16.6.4.8Registration Step 1 Page

  • ${username} – If a value should be prepopulated (e.g. because of a validation failure on submit), this will contain the username.
  • ${email} – If a value should be prepopulated (e.g. because of a validation failure on submit), this will contain the email address.
  • ${familyName} – If a value should be prepopulated (e.g. because of a validation failure on submit), this will contain the family name.
  • ${givenName} – If a value should be prepopulated (e.g. because of a validation failure on submit), this will contain the given name.
  • ${client_id} - Provides the ID of the client being authorized
  • ${client_name} - Provides the name of the client being authorized (or the ID if no name is specified)
  • ${client_scopes} - Provides the list of client scopes
  • ${client_auto_grant_scopes} - Provides the list of client auto-granted scopes
  • ${client_attestation_accepted} - Boolean value indicating whether the client has accepted the attestation to the policy

16.6.4.9Registration Step 2 Page

  • ${client_id} - Provides the ID of the client being authorized
  • ${client_name} - Provides the name of the client being authorized (or the ID if no name is specified)
  • ${client_scopes} - Provides the list of client scopes
  • ${client_auto_grant_scopes} - Provides the list client auto-granted scopes
  • ${client_attestation_accepted} - Boolean value indicating whether the client has accepted the attestation to the policy

16.6.4.10Forgot Password Step 1 page

  • ${forgot_password_client_error_message} – Any error message that needs to be provided to the user following the submission of their username.

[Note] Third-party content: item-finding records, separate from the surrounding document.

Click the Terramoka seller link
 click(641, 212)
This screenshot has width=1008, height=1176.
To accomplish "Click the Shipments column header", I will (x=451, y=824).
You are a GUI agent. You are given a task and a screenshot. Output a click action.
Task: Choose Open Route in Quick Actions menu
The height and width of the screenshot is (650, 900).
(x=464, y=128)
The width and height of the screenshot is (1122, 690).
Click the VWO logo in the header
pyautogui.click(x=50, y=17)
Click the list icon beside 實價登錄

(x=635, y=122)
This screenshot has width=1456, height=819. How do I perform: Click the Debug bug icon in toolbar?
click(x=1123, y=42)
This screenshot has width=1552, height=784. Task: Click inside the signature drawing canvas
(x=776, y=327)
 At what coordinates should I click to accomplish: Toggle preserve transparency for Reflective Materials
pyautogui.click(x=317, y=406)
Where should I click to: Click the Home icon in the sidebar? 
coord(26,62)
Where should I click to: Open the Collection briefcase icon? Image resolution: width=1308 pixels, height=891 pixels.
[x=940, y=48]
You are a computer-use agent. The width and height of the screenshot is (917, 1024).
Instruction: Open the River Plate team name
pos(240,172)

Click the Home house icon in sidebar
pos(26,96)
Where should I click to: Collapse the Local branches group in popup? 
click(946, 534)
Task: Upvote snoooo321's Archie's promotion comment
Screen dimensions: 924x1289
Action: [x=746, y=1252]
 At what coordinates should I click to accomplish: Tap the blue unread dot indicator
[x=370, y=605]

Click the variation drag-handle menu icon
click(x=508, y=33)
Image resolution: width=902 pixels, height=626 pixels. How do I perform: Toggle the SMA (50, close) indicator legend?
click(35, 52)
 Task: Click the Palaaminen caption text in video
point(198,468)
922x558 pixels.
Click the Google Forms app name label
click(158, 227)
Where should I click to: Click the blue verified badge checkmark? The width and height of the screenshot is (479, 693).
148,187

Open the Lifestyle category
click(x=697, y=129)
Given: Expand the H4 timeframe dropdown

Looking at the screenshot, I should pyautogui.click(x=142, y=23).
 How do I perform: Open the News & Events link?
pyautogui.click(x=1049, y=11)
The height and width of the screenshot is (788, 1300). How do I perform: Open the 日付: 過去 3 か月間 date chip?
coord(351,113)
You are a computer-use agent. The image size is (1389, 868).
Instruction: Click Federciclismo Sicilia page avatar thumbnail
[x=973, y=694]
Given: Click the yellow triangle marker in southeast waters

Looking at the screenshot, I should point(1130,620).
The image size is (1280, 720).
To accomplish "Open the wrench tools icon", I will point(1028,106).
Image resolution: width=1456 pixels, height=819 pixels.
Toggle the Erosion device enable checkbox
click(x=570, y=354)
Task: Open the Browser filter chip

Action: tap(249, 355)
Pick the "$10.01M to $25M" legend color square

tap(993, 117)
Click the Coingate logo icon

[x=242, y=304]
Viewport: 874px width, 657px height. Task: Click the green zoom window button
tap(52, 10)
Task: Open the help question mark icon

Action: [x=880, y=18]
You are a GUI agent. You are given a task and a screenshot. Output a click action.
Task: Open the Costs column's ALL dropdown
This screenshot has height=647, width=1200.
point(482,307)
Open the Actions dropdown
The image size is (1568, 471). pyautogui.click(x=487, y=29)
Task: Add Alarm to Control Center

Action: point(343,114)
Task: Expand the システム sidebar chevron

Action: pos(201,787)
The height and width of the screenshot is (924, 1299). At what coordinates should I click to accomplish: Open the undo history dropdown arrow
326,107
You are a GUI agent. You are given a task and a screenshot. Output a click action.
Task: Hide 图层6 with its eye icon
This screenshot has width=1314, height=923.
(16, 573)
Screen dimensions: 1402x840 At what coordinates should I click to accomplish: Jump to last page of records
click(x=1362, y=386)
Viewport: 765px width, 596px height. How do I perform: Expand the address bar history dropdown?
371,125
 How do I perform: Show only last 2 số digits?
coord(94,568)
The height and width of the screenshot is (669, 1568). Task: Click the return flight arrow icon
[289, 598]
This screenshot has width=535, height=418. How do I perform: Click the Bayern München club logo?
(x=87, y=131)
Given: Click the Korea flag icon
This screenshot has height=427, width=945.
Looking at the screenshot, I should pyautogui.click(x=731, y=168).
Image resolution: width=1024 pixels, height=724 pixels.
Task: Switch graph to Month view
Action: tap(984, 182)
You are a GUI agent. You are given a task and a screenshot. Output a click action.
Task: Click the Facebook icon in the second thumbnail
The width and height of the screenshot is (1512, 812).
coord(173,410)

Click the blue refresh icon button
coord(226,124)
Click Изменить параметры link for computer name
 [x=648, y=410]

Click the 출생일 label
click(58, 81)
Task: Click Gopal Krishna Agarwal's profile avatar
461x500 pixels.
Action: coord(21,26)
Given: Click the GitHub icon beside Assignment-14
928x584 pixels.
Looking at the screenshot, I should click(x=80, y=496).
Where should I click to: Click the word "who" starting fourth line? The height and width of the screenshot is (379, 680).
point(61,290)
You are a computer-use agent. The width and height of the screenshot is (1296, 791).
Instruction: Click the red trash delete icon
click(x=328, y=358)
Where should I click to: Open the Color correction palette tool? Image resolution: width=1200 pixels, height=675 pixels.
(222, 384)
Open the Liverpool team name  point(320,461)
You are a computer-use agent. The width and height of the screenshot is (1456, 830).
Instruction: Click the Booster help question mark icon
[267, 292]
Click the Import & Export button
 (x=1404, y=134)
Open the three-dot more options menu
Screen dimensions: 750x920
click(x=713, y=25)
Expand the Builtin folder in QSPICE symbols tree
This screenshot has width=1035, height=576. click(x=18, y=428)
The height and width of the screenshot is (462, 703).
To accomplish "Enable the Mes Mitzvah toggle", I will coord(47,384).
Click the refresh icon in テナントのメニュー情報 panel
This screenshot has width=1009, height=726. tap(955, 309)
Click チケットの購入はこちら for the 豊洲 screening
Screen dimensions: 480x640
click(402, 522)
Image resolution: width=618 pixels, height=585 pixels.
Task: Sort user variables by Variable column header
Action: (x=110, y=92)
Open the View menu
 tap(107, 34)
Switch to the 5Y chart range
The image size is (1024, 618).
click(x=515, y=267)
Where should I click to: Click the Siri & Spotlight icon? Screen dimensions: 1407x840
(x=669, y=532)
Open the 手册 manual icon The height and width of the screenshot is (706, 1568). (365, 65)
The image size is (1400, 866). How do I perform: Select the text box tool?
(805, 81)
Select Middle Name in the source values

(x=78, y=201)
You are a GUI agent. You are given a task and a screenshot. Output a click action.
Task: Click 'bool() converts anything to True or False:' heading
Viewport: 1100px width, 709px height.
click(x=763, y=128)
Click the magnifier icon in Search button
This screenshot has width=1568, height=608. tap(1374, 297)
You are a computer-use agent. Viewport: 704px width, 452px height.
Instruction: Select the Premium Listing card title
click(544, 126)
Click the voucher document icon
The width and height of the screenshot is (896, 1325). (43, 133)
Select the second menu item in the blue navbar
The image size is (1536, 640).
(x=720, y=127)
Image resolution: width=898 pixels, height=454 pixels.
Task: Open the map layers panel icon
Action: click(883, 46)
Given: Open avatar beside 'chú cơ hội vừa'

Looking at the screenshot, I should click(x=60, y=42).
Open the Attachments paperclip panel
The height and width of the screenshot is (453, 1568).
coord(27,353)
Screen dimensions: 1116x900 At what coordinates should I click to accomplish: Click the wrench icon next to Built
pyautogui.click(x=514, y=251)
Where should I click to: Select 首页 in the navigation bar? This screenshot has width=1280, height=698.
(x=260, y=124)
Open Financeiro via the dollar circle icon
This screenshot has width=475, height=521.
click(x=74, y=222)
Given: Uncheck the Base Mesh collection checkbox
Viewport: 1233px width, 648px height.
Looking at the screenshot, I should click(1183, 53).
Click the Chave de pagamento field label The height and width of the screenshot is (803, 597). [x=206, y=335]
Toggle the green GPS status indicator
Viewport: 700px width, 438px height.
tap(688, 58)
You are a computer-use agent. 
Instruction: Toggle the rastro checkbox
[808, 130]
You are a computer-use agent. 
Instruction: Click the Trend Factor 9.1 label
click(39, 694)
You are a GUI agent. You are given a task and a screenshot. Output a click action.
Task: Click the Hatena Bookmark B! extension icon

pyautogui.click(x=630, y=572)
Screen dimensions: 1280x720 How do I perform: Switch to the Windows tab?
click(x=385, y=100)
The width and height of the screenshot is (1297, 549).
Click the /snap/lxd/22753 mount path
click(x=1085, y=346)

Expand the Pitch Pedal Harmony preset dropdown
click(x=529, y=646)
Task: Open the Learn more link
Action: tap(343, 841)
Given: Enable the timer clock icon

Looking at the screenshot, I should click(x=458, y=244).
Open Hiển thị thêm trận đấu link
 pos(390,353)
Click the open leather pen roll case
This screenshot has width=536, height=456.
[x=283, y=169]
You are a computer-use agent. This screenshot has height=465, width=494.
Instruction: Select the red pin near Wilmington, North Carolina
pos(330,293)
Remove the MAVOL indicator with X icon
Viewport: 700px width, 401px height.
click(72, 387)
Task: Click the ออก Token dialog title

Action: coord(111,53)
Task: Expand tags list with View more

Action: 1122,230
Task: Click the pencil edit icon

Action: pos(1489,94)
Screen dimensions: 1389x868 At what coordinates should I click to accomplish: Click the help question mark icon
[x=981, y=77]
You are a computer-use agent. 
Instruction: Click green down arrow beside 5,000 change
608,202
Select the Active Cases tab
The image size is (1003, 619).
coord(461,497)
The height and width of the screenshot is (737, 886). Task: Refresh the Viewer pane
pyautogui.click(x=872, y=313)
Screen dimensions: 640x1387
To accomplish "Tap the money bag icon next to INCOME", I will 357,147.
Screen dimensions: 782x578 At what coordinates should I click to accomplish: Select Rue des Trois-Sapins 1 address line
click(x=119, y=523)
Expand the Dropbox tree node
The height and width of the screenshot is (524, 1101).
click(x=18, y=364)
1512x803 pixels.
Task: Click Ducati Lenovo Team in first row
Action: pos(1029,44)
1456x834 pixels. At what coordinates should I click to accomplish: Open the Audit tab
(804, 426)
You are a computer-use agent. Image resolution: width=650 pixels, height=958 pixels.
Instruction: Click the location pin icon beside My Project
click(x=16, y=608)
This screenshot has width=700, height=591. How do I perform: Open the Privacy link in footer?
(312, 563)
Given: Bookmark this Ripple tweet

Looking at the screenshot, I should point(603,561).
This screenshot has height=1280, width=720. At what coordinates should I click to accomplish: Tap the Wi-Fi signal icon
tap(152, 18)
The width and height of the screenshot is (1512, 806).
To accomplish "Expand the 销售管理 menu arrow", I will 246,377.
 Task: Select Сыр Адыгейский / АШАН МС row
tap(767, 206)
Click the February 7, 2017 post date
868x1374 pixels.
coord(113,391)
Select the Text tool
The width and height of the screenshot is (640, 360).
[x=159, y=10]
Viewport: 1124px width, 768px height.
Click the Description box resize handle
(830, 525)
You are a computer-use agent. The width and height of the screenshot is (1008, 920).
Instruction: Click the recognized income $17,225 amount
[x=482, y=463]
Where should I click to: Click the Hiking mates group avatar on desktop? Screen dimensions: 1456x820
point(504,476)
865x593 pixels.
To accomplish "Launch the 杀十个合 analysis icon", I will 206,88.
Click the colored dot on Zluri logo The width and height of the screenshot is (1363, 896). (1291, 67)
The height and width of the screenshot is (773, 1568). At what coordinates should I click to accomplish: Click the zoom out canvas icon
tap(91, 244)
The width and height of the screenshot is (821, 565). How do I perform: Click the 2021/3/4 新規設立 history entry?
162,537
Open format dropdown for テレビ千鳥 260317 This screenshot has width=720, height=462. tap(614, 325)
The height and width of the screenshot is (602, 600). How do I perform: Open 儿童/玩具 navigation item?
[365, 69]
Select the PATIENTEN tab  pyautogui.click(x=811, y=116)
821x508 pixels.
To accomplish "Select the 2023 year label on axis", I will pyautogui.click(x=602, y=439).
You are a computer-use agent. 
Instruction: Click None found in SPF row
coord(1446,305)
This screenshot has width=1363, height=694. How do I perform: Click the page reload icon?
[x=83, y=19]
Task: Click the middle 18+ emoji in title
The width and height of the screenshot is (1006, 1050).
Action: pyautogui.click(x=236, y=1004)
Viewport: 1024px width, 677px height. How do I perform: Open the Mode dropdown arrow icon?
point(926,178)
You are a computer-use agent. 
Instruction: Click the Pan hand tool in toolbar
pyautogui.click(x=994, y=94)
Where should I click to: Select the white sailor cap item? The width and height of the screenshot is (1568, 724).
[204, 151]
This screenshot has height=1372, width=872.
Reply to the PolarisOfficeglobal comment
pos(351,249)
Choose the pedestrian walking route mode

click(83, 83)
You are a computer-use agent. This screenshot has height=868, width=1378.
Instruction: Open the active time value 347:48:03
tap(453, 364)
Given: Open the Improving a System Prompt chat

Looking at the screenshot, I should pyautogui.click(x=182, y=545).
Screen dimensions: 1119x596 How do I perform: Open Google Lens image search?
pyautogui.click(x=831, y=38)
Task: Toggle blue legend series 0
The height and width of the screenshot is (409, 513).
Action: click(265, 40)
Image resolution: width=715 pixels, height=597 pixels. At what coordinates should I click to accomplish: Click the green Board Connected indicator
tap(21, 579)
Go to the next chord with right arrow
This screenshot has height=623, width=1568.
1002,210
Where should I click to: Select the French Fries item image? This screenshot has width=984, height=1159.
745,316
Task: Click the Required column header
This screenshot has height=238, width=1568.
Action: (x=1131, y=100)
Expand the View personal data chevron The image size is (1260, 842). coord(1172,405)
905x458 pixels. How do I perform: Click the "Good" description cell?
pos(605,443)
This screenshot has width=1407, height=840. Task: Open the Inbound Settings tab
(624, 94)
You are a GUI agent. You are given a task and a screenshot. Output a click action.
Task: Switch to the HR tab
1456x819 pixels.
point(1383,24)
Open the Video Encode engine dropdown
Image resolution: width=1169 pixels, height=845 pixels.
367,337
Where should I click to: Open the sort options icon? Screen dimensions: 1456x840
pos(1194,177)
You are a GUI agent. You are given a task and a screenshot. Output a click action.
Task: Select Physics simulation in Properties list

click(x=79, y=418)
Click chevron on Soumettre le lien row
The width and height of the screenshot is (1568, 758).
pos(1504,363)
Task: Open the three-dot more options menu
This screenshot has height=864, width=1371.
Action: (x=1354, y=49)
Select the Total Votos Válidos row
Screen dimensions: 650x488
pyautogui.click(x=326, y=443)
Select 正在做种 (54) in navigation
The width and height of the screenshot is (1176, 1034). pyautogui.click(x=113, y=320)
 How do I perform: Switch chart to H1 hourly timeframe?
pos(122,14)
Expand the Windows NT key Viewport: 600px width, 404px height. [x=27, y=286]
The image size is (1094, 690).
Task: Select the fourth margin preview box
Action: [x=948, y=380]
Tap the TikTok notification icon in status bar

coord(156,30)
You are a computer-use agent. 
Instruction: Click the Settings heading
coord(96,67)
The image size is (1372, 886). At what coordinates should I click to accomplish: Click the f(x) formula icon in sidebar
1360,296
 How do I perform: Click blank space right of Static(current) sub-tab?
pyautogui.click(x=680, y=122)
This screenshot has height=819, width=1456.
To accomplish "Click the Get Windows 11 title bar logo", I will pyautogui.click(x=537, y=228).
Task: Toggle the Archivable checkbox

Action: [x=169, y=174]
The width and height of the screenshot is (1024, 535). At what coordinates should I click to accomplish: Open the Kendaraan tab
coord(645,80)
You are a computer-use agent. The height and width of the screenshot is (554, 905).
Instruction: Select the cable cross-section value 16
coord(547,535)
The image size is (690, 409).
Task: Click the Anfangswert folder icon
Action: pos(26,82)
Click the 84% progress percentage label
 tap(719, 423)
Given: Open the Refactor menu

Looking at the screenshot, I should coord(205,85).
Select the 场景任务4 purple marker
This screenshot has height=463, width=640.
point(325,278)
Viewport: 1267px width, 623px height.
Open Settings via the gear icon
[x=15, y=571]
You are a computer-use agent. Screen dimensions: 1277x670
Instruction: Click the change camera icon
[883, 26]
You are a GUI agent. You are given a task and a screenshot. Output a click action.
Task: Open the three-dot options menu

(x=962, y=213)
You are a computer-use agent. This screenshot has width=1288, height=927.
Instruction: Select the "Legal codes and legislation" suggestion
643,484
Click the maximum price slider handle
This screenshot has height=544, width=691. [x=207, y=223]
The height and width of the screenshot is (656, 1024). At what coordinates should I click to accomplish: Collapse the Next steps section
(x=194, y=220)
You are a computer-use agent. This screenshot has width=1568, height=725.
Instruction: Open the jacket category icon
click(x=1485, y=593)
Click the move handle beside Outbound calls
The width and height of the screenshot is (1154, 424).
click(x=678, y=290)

16.6.4.11Forgot Password Step 2 page

  • ${client_email} – Provides the email address to which the identification code was sent to. This address was supplied by the user during self registration.
  • ${forgot_password_client_error_message} – To report error message resulting from the validation of the user supplied identification code.

16.6.4.12Forgot Password Step 3 page

  • ${forgot_password_client_error_message} – Any error message resulting from the validation and processing of the user supplied passwords.

16.6.5Sample Skin Project

 

A sample SMART Outbound Security module skin is available at the following links:

cdr-security-out-smart-demoskin-1.0.zip cdr-security-out-smart-demoskin-1.0.tar.gz

To use this sample:

  • Download the example project using either the .zip or the .tar.gz link and extract it to your local filesystem.
  • Modify the file pom.xml to replace the groupId, artifactId, and version with your values.
  • A sample set of skin files can be found in the path src/main/resources. You can modify these files to your liking, or replace them entirely with new files at the same path.
  • Create a webjar file by executing the following command:
mvn clean install
  • When this command is completed, your webjar file will be found in the target/ directory.